Top 8 low-carb fruits to boost your health
Sandy Verma April 16, 2025 09:25 AM

According to Healthlinecarbs play a significant role in most diets, but cutting back on them can offer health benefits. Research suggests that low-carb diets can aid in weight loss and help better manage diabetes or prediabetes in adults with higher body weights.
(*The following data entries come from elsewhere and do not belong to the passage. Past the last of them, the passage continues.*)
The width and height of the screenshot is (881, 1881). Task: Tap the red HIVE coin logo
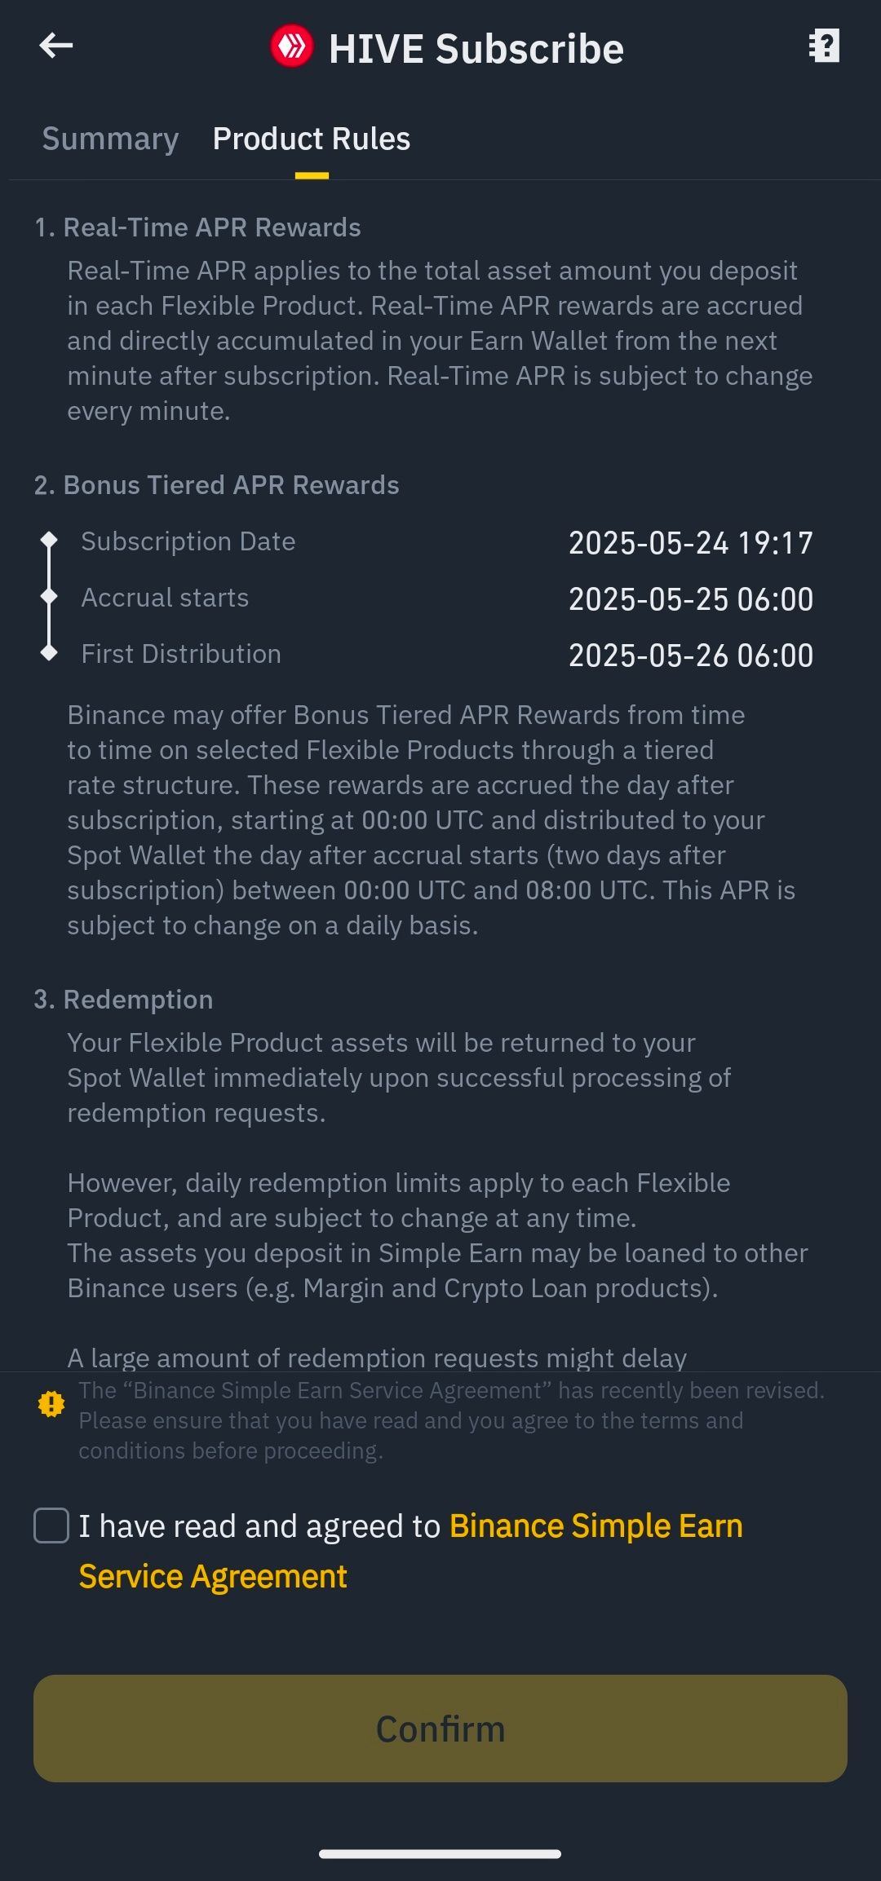point(292,46)
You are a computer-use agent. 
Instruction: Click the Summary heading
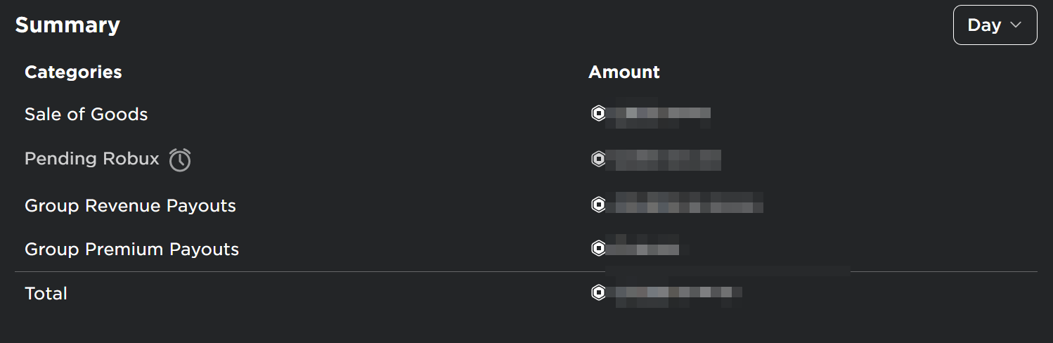[x=67, y=25]
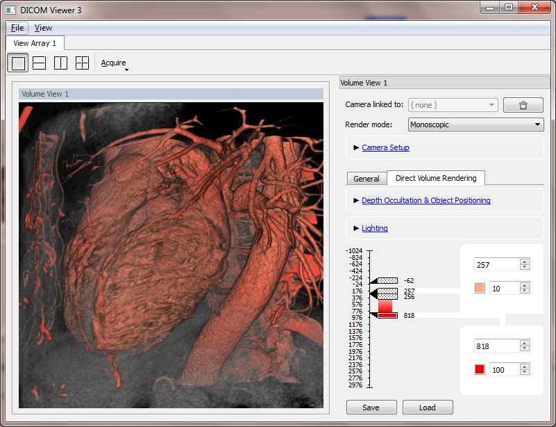
Task: Click the camera home reset button
Action: coord(523,105)
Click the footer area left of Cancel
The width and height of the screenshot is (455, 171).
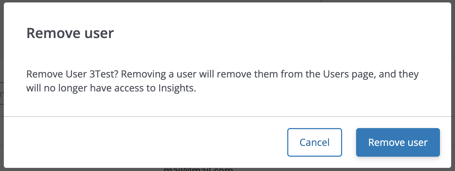[145, 142]
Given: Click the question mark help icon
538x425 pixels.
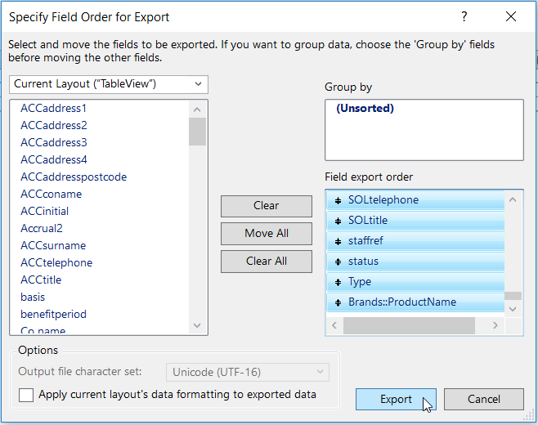Looking at the screenshot, I should tap(464, 17).
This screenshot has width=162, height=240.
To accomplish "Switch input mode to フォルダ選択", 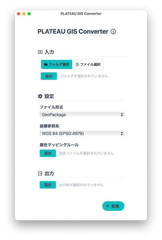I will pyautogui.click(x=56, y=64).
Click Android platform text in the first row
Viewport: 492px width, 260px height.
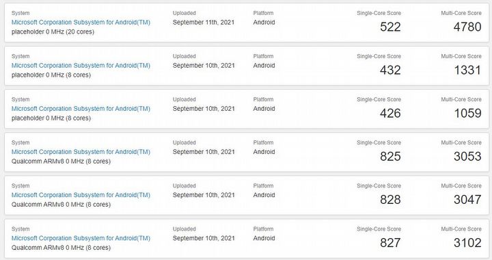pos(264,23)
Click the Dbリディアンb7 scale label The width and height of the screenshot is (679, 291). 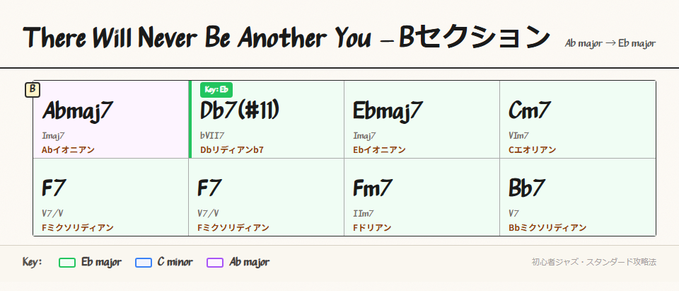(232, 149)
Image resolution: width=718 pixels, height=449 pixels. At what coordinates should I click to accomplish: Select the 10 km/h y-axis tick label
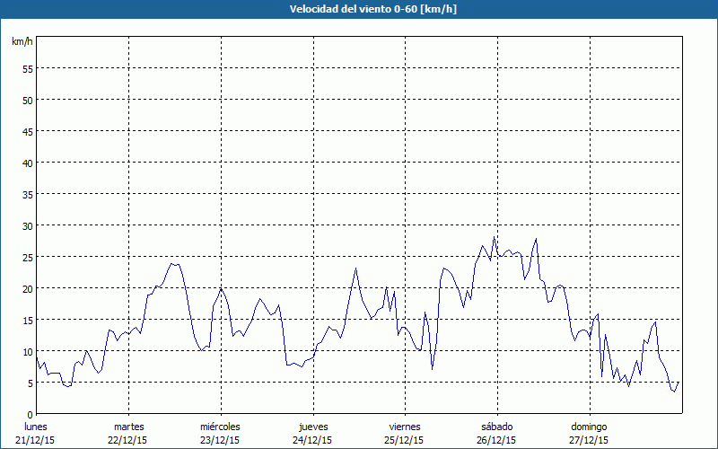tap(27, 351)
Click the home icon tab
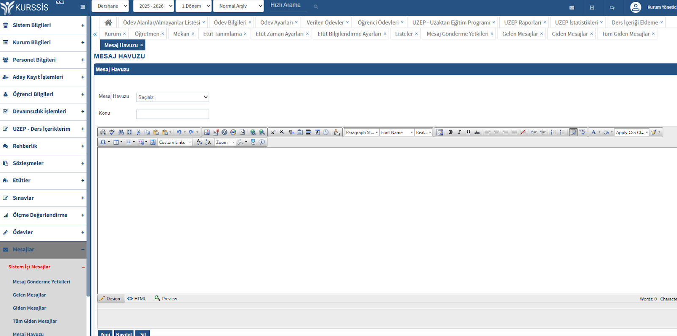This screenshot has height=336, width=677. point(108,22)
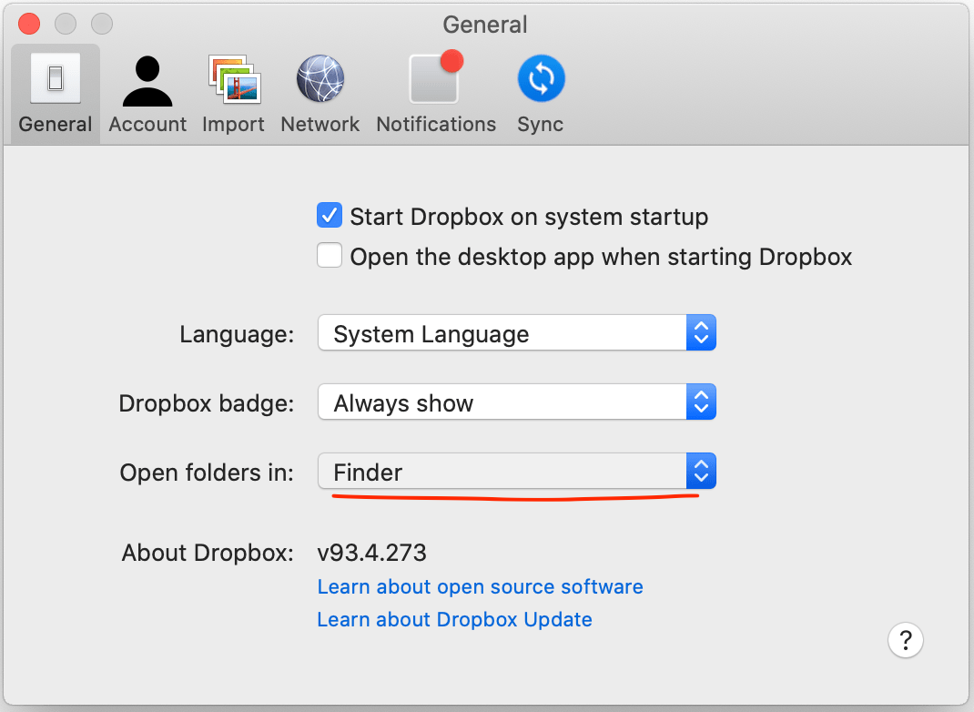Open the Notifications preferences icon
Image resolution: width=974 pixels, height=712 pixels.
coord(435,77)
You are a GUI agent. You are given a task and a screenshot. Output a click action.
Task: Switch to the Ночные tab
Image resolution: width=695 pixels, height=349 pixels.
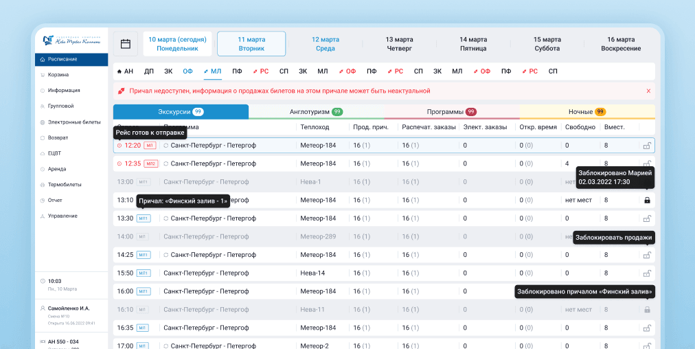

If you’re looking to reduce your carb intake, WebMD has compiled a list of eight low-carb fruits that can be a healthy addition to your diet.

1. Watermelon

Sliced watermelon. Illustration photo by Unsplash

Watermelon, consisting of 92% water, is the lowest-carb fruit, containing just 7.5 grams of carbs per 100 grams. Additionally, watermelon is packed with vitamins A and C, promoting heart health, bone strength, and healthy skin.

2. Cantaloupe

Cantaloupe contains 8 grams of carbs per 100 grams and is a great source of vitamins A and C, as well as folate. It is also cholesterol-free and low in sodium.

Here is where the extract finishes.